# A Little Bit Orthogonal

In the post Learning with diversity we already emphasized that it is very beneficial for models not to waste capacity to encode information twice. For instance, the redundancy of a NMF factor model is the pairwise correlation of base vectors, which should be low for optimal models. In other words, base vectors should have not much in common to avoid to model a topic twice. In general, it is reasonable to assume that a model with low correlation is better at disentangling explaining factors in the data.

To get an intuition about the correlation of base vectors in NMF models, we compared the ordinary NMF (I) method with Orthogonal NMF (II).
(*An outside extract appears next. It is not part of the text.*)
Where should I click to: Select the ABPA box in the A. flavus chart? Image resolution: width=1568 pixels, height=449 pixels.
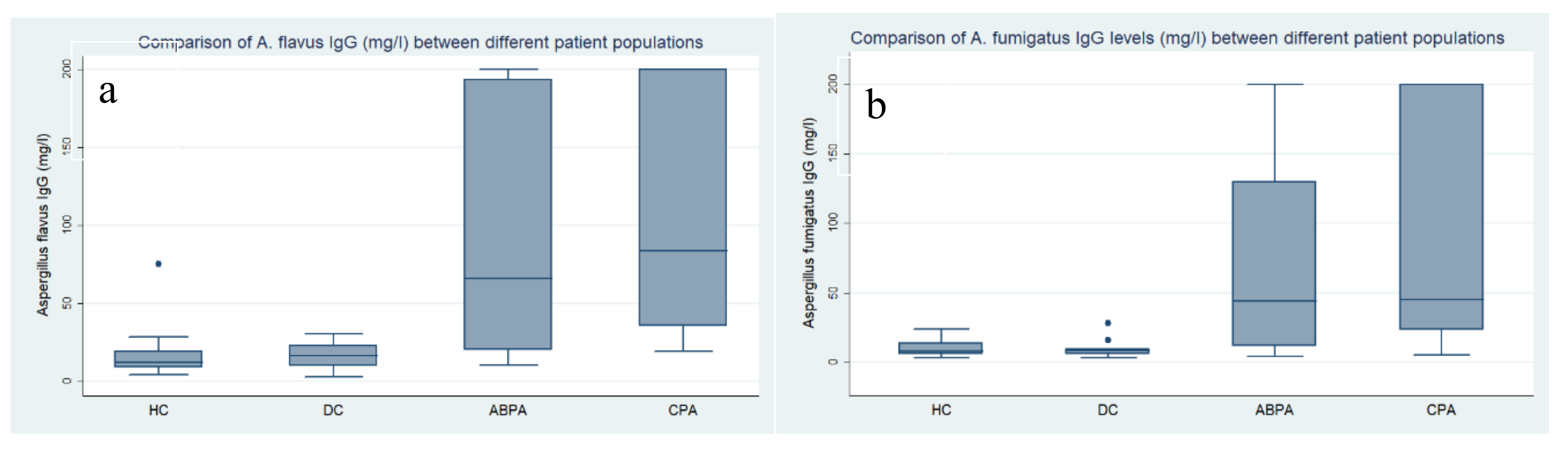[x=508, y=214]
We factored a co-variance matrix of 1,000 keywords and determined the pairwise cosine similarity after the base vectors were L2 normalized. Then we calculated the mean for an easier comparison. And indeed the results are very different:

(I) correlation: mean ~0.15, var ~0.025

(II) correlation: mean ~0.04, var ~0.021

We repeated the experimented a couple of times and the results were always similar. That means, the correlation of base vectors, for the orthogonal NMF (ONMF), is about 4 times lower.

There are several ways to use those topics to project the raw data into the feature space which usually involve to solve an optimization problem, but a much faster way is to treat each base as a simple linear neuron with a threshold. The threshold ‘b’ prevents that a neuron gets activated if the overlap of the topic between the input ‘x’ and the base ‘w’ is too low: y = x * w – b. With additional sparsity constraints for the base vectors, the projection y = y_1||y_2||…||y_n contains very few activated neurons, namely those where the topic is very distinct in the input, which leads to representation that is both very sparse but also easily interpretable for humans.

Bottom line, regardless if we train an RBM, a neural network or a factor model, it is always beneficial that neurons of a model learn orthogonal concepts. For the domain of text, it means to learn as much topics as possible, but the same arguments also apply to non-text data, like digits, faces or speech.